課題一覧:
• A. 京瓦の工場を紹介する抜粋のうち、「京都市伏見区。この地で110」から「どんな空間になったでしょう。」に至るまでの部分を、一字一句違えずに書き写してください。
• B. 京瓦職人の浅田晶久さんを紹介する抜粋を、最後の文に続けて書き進めてください。

抜粋:
☆ ☆ ☆ ☆
浅田晶久さん 『浅田製瓦工場』 京都市伏見区

京都市伏見区。この地で110年以上、瓦を作り続けている『浅田製瓦工場』。現在、京都でただ一人、「京瓦」を製造しているのが、三代目の浅田晶久さん。「京瓦」の神髄は「磨き」と呼ばれる技法。金属のヘラで丁寧に磨き上げ、重厚な光沢と深い鈍色の風合いを持たせる伝統の技術です。浅田さんの手掛けた瓦は、歴史ある寺社や建物の屋根を飾っています。

そんな「京瓦」も、時代と共に需要が激減。かつて京都に十数軒あった瓦工場は、今やここだけ。後継者もおらず、厳しい状況が続いています。「それでも後に残していかなあかん」。伝統を次の世代へ繋げたい。喜寿を目前にしても、休むことなく「京瓦」の可能性と未来への道を追求する浅田さん。しかし今、ある大きな決断を迫られていました。

先月、開幕した大阪・関西万博。「関西パビリオン」の中の京都ゾーンの床と壁を覆う素材として使われたのが「京瓦」です。瓦製作を監修したのが、浅田さん。オファーしたのは、空間デザインを担当した彫刻家の名和晃平さんです。「京瓦のおかげで、ここは静謐な空間になりました」。

浅田さん、屋根がダメなら床や壁にと、京瓦の未来のために、新たな可能性に挑みます。「これ、アインシュタイン・タイルといって、床に敷く」。不思議な形の13角形。早速、デザイン会社から発注がありました。その枚数、1840枚。一枚一枚、想いを込めて仕上げていきます。納品するのは東京都内のオフィス。さて、どんな空間になったでしょう。
☆ ☆ ☆ ☆
データ収集から得た記録

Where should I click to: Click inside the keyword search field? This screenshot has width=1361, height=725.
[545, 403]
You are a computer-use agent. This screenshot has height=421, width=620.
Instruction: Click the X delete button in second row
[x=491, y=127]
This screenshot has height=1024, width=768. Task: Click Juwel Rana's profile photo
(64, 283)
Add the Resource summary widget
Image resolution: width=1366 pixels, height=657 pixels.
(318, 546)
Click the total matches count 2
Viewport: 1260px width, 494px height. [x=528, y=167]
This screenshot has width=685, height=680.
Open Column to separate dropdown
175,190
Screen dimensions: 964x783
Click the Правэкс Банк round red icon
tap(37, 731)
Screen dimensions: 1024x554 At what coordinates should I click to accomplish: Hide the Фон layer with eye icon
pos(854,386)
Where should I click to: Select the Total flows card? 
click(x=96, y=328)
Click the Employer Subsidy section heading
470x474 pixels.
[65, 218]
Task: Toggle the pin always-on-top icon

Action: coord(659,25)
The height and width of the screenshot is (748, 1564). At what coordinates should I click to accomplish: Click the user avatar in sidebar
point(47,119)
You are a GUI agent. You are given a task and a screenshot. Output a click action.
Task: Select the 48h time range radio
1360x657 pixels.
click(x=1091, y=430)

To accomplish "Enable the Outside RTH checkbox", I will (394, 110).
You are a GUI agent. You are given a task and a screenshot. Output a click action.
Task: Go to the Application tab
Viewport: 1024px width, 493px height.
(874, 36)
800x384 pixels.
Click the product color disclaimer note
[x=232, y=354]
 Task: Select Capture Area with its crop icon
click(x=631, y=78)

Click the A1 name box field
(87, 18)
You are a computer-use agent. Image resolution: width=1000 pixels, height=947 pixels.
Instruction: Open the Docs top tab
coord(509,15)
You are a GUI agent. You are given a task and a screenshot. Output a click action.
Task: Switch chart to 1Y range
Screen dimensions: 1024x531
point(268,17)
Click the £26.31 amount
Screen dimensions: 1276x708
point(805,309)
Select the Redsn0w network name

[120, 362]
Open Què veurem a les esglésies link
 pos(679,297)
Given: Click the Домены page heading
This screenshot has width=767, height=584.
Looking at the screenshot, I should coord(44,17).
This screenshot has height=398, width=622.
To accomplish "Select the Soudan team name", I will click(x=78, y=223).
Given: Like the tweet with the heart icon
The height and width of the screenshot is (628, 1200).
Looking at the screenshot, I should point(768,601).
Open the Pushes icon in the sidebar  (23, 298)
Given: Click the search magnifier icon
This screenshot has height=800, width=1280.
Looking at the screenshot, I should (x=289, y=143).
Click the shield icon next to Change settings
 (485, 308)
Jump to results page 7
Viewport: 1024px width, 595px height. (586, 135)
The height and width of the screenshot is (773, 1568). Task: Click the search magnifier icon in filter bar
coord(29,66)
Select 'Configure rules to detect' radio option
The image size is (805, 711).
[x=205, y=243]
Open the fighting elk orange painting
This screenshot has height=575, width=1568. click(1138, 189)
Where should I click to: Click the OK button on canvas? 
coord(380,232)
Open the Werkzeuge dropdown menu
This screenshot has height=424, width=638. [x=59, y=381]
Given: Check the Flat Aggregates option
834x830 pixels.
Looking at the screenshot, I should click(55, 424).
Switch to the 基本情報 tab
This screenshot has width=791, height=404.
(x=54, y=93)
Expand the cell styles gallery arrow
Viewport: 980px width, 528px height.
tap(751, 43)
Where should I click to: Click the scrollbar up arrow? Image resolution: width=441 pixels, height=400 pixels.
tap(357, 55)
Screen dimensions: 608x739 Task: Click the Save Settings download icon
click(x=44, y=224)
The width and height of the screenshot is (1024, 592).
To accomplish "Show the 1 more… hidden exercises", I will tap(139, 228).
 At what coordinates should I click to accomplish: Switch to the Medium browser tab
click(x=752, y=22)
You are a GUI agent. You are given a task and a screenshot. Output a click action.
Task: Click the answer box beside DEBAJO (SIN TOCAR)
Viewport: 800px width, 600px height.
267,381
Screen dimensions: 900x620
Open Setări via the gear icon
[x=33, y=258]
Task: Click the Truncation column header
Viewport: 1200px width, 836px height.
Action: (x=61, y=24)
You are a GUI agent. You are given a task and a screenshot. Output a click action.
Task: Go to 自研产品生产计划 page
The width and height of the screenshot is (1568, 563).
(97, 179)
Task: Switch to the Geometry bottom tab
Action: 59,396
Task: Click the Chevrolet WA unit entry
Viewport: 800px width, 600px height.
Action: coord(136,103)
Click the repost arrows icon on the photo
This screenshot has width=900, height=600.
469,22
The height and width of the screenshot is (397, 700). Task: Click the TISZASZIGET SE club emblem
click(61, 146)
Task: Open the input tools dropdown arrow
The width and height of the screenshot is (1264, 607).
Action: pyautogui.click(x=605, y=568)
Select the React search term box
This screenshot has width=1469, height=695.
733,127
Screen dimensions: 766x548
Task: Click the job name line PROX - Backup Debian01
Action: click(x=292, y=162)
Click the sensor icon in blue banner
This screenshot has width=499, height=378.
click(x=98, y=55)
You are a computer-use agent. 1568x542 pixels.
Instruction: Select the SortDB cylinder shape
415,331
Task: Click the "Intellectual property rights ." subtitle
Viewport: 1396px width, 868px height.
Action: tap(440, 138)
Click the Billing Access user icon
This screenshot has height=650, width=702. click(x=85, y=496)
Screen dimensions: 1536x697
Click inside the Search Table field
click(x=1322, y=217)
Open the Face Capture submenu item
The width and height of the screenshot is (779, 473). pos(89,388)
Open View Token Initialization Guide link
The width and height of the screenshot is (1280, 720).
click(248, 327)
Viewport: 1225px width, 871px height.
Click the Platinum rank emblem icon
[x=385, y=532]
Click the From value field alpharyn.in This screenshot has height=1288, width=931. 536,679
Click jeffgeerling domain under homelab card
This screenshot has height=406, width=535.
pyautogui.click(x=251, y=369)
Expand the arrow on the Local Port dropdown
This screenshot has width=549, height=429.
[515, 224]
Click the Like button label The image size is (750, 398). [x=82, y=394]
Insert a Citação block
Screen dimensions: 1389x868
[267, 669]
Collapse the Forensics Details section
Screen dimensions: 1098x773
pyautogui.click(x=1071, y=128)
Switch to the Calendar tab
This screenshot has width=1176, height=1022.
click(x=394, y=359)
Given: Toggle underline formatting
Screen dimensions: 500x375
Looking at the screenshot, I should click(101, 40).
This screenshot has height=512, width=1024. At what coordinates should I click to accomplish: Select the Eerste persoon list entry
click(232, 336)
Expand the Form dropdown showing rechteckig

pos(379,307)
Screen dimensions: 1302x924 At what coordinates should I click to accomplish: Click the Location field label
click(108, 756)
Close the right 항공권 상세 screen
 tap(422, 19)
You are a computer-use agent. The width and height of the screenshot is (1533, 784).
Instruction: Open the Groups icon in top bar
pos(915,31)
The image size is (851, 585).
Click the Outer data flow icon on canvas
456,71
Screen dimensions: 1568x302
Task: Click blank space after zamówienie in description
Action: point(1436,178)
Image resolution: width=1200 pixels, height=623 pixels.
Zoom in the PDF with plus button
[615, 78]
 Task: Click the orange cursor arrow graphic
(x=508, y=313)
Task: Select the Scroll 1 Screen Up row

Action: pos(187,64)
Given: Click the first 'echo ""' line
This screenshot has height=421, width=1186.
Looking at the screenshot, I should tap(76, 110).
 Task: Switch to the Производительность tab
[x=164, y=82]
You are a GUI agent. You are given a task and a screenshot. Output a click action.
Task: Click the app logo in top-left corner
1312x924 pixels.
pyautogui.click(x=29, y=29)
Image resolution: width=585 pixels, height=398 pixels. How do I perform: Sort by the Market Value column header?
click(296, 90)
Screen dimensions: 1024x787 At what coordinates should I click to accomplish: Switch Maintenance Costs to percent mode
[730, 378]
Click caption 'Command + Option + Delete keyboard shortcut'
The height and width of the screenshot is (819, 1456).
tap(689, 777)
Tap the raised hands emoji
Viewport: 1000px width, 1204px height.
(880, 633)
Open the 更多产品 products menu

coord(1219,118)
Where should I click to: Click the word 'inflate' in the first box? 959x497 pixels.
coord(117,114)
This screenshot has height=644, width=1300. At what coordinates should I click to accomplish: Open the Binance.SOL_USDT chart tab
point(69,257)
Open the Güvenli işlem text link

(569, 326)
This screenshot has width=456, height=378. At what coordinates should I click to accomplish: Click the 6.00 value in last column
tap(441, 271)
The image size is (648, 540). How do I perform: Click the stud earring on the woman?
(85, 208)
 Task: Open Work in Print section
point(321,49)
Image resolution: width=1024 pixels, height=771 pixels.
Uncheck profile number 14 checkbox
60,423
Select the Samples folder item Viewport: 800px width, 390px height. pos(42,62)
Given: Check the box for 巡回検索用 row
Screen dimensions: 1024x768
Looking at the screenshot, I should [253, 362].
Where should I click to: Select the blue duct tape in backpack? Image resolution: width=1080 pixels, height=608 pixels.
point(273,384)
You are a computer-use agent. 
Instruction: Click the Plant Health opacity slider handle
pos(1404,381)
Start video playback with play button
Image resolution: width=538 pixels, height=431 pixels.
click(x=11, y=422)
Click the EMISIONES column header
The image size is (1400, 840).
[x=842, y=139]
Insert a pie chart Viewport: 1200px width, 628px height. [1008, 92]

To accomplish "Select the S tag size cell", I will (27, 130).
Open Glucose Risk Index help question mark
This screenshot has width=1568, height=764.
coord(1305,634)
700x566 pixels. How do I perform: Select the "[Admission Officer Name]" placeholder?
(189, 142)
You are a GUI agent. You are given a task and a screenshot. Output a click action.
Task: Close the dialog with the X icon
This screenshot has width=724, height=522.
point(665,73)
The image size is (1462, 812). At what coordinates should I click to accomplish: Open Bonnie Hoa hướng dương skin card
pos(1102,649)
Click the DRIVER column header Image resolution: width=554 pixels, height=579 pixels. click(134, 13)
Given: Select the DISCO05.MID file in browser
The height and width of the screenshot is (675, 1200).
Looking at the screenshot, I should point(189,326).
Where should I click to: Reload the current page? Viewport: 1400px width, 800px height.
☆ ☆ ☆ ☆
各課題の解答:
• A.
京都市伏見区。この地で110年以上、瓦を作り続けている『浅田製瓦工場』。現在、京都でただ一人、「京瓦」を製造しているのが、三代目の浅田晶久さん。「京瓦」の神髄は「磨き」と呼ばれる技法。金属のヘラで丁寧に磨き上げ、重厚な光沢と深い鈍色の風合いを持たせる伝統の技術です。浅田さんの手掛けた瓦は、歴史ある寺社や建物の屋根を飾っています。

そんな「京瓦」も、時代と共に需要が激減。かつて京都に十数軒あった瓦工場は、今やここだけ。後継者もおらず、厳しい状況が続いています。「それでも後に残していかなあかん」。伝統を次の世代へ繋げたい。喜寿を目前にしても、休むことなく「京瓦」の可能性と未来への道を追求する浅田さん。しかし今、ある大きな決断を迫られていました。

先月、開幕した大阪・関西万博。「関西パビリオン」の中の京都ゾーンの床と壁を覆う素材として使われたのが「京瓦」です。瓦製作を監修したのが、浅田さん。オファーしたのは、空間デザインを担当した彫刻家の名和晃平さんです。「京瓦のおかげで、ここは静謐な空間になりました」。

浅田さん、屋根がダメなら床や壁にと、京瓦の未来のために、新たな可能性に挑みます。「これ、アインシュタイン・タイルといって、床に敷く」。不思議な形の13角形。早速、デザイン会社から発注がありました。その枚数、1840枚。一枚一枚、想いを込めて仕上げていきます。納品するのは東京都内のオフィス。さて、どんな空間になったでしょう。

• B.
切なる思いで、京瓦を残す道と、後継者を探し続けてきた浅田さん。しかし経営は厳しく、人材の採用すらままならないのが現実です。そこで昨年12月、大きな決断に踏み切りました。それは114年の歴史を持つ『浅田製瓦工場』の経営権の譲渡。

同じ未来を見据え、経営権の譲渡にむけて共に歩んできたのは、息子の憲和さんです。憲和さんが2年以上かけて探したのが、京都指定伝統工芸品の「事業再生と企画運営」を行う会社でした。しかし新体制に向けての大切なミーティングで、親子は激突します。心の整理がつかない父親の姿勢を見て、憲和さんがぶち切れました。「何が残したいや!全部自分で潰してるやんけ!必死やねんこっちは!」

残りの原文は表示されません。